— WHAT YOU NEED TO DO —
[1] Reproduce the forum thread passage starting at "If the older" and ending at "think it's play.", substituting "senior dog" for "older dog".
[2] In the forum thread, what does BeauShel say two adult dogs playing rough can do with each other?

— SUPPLIED TEXT —
## start

If the older dog doesn't want to play and pup isn't taking the hint, I'd simply redirect puppy or if that isn't working, separate them for a while until pup calms down. A lot of confident pups do the bark-at-the-humans thing, often with a little snarly face as a sort of "bossy-bratty" protest or demand. Most often, it's nothing to worry about -- just kindly teach pup that's not how he gets what he wants in your human world.

As RedDogs said, I'd be curious to hear why you don't think it's play. 

One thing to suggest is rather than scold him (and I"m not sure what you mean by that), simply redirect him our stick him in his pen or crate for a little cooling off period. Often, when we get all scoldy in a human way (pointy finger, bad dog! blah blah blah) it causes the pup to be barkier... so we escalate our behavior... frustration ensues.) And for most pups, negative attention is better than being ignored. If his mis-behavior (in your mind) earns him 10 mins of quiet time in his crate (where you calmly put him in there - not in anger, so he won't learn to worry about the crate) he'll likely change his behavior faster.


----------



## tp1999 (Nov 9, 2010)

this is all helpful, and it's very possible I'm over reacting (as a new mom to two dogs), because he has a sweet disposition and he doesn't try to hurt the older pup, he just plays really hard. Labeling him aggressive is too harsh in retrospect and my husband doesn't think it's aggression. Our other dog was just such a mellow breeze as a tiny pup, so I started to get concerned. He gets and gives lots of cuddles otherwise. As Red Dog suggests, it's best for a professional trainer to determine or not whether this is normal play and I'm booking a session asap. 

I'll also check out the other puppy up to one year forum for more tips...thanks again. 

btw, I love seeing all of the pictures of your goldens!


----------



## BeauShel (May 20, 2007)

I have to say it can also be rather wild seeing two adults playing rough too if you are not used to it. They can show teeth and play growl with each other and wrestle. But you will learn to see the signs to know what is play and what is not.


----------



## Bender (Dec 30, 2008)

## end

— DATA SECTION —
## start

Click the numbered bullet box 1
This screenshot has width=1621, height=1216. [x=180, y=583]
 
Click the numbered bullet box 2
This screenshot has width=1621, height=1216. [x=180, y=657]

## end

— ANSWER LIST —
[1]
If the senior dog doesn't want to play and pup isn't taking the hint, I'd simply redirect puppy or if that isn't working, separate them for a while until pup calms down. A lot of confident pups do the bark-at-the-humans thing, often with a little snarly face as a sort of "bossy-bratty" protest or demand. Most often, it's nothing to worry about -- just kindly teach pup that's not how he gets what he wants in your human world.

As RedDogs said, I'd be curious to hear why you don't think it's play.

[2] They can show teeth, play growl with each other, and wrestle.